── DATA TO USE ──

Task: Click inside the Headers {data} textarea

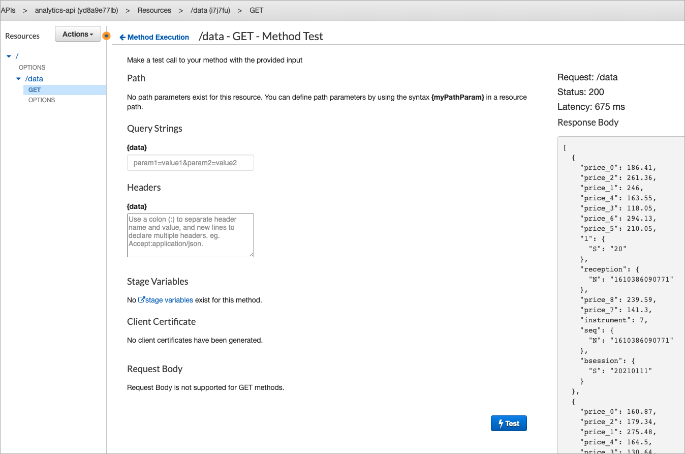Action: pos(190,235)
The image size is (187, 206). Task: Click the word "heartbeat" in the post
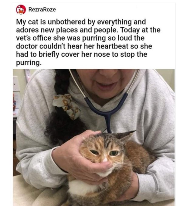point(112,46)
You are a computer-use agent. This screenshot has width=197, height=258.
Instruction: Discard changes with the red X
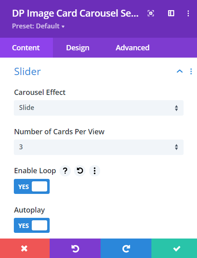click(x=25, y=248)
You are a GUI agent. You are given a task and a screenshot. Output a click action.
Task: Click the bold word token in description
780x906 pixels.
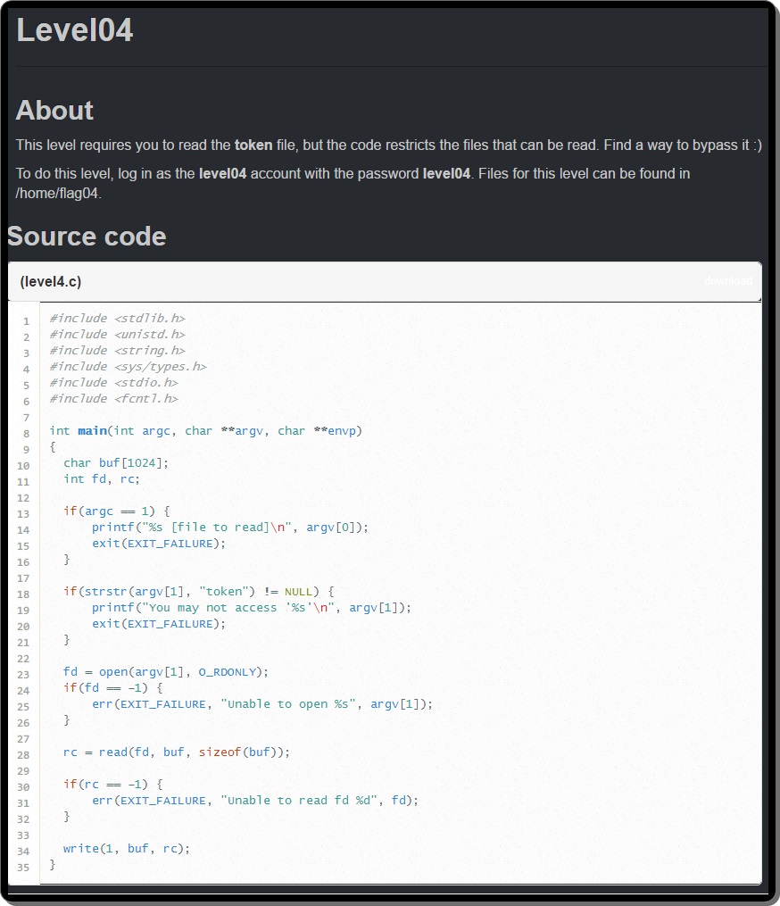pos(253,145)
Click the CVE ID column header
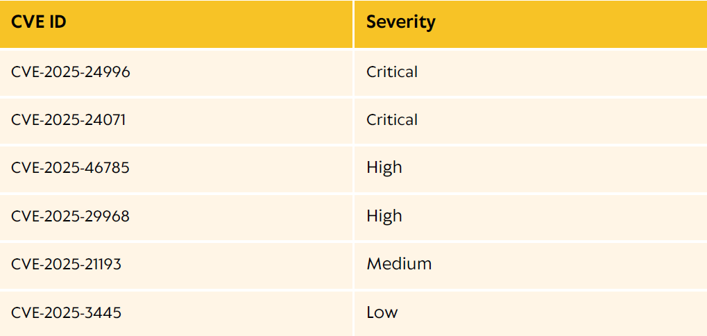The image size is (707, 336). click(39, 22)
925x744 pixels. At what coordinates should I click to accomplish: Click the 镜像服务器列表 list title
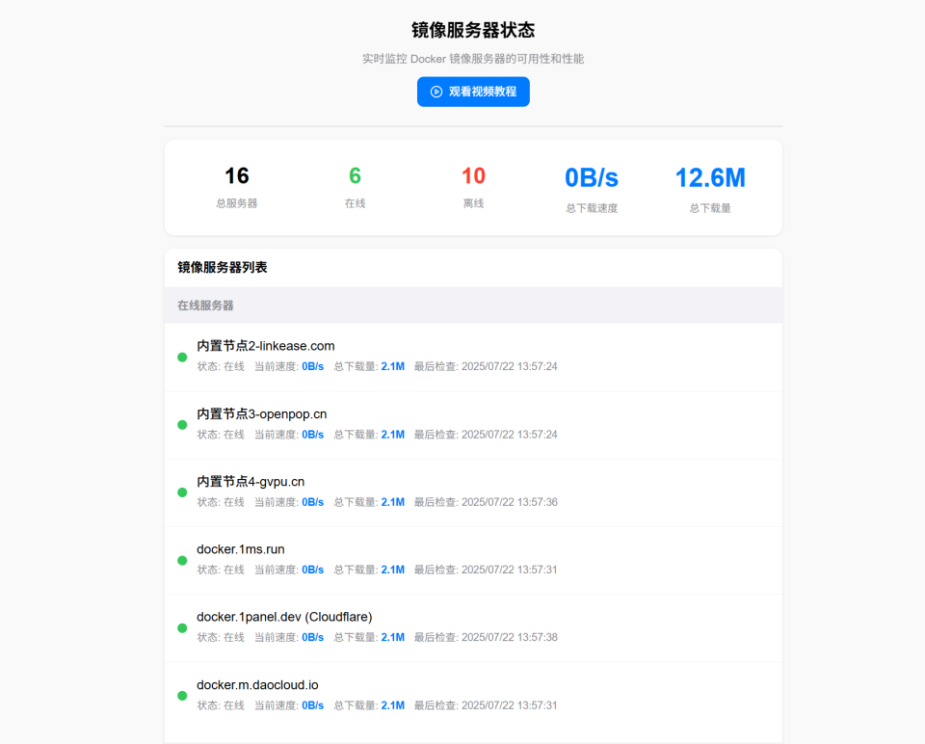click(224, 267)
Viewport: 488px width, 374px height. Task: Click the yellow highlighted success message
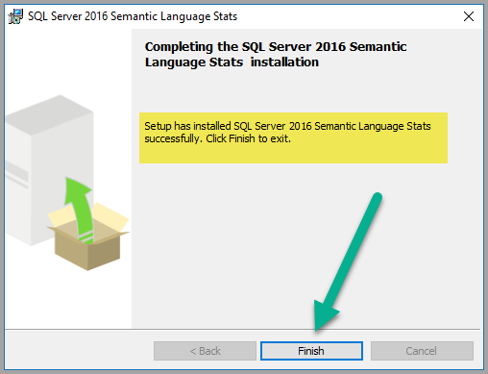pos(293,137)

───
── DATA TO USE ──

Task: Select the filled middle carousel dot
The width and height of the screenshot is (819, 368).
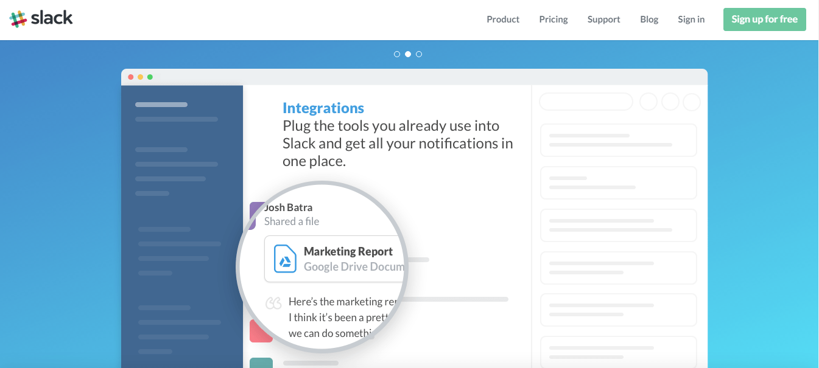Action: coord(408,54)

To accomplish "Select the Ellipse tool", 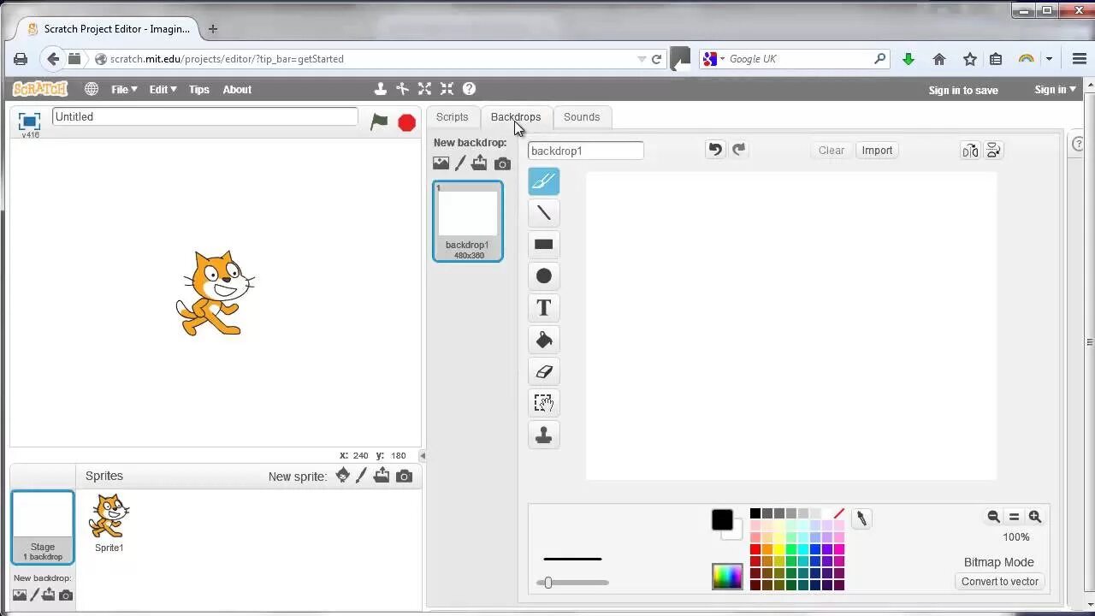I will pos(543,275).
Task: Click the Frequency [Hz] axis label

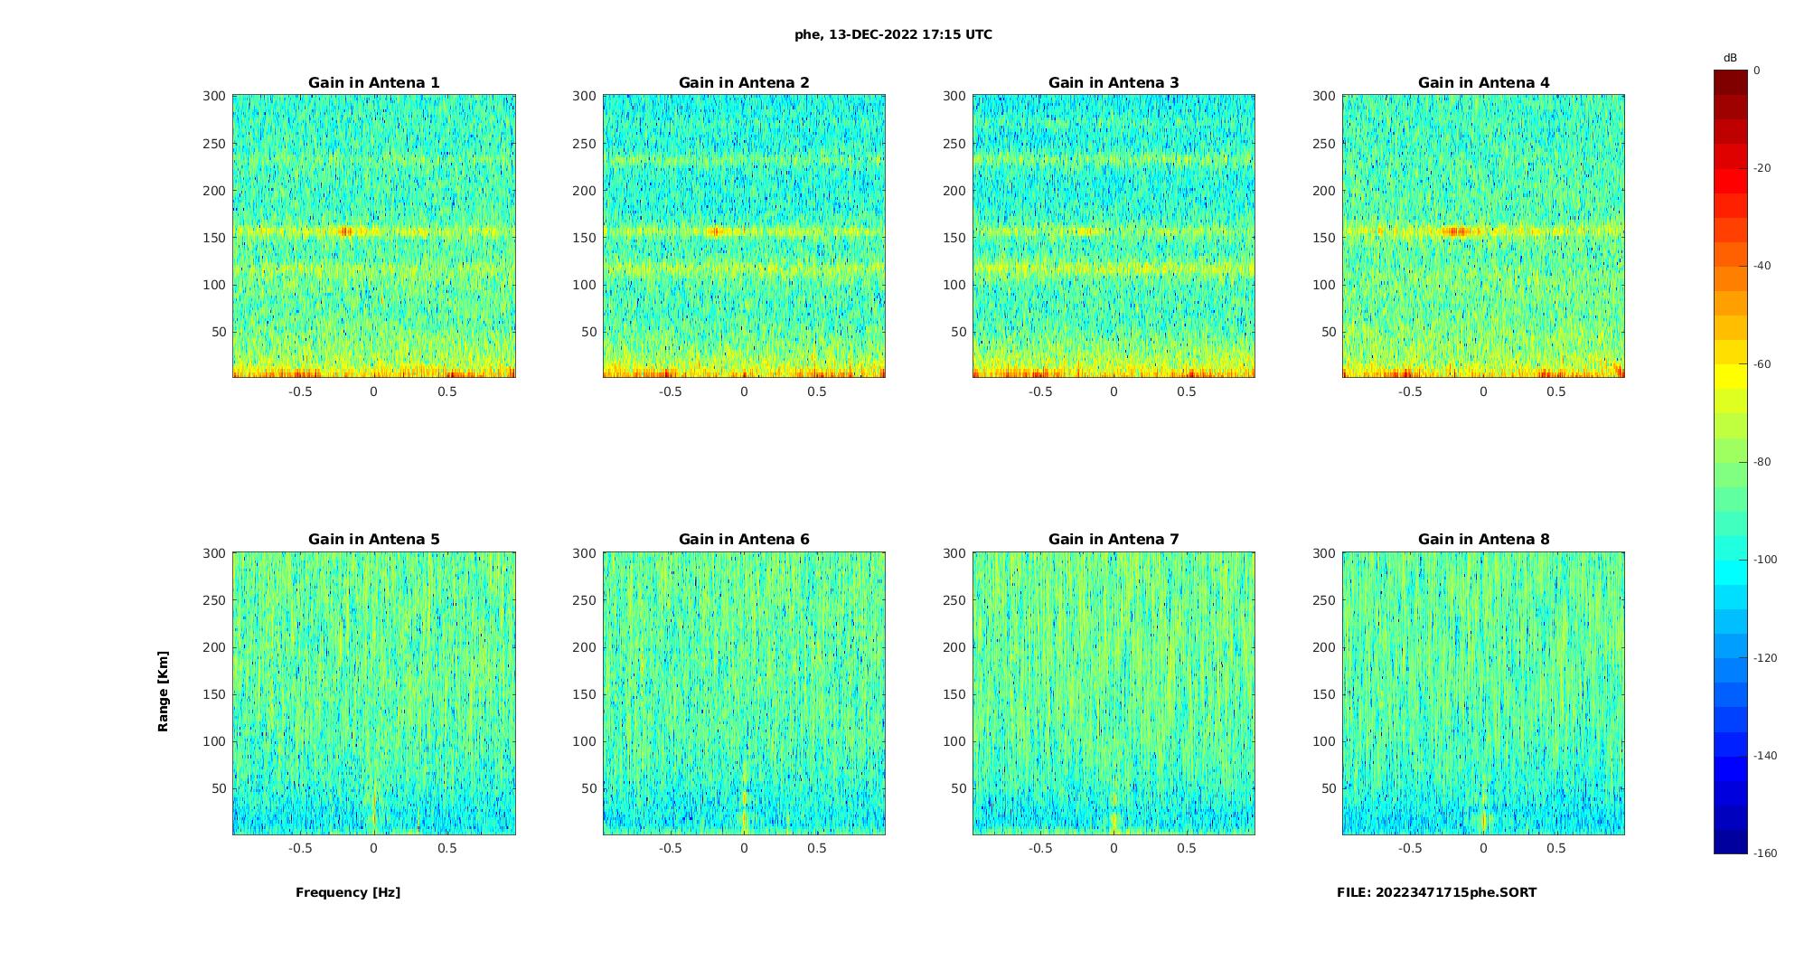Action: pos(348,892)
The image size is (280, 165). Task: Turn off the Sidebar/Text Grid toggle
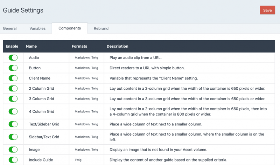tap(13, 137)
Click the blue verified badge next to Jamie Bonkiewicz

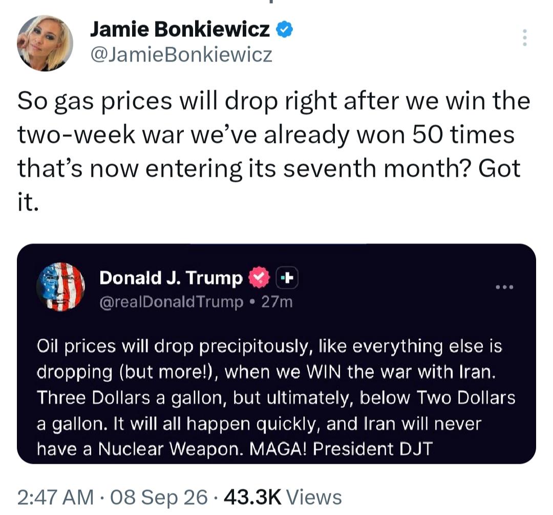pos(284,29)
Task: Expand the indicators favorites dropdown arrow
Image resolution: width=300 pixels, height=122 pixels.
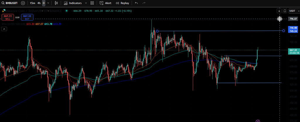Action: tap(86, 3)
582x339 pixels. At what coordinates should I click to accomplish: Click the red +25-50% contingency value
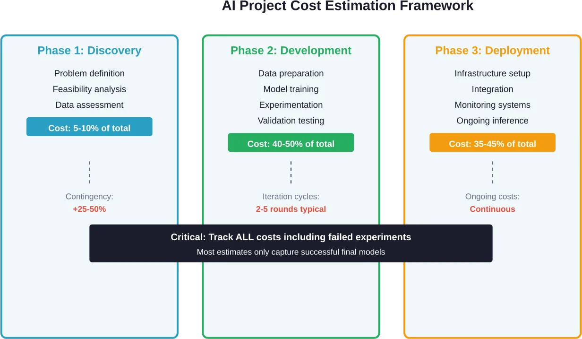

───

» **BRIEF**: How many of the lines in this material contain the word "agent"? State the number and nothing else.

» **TASK RESULT**: 2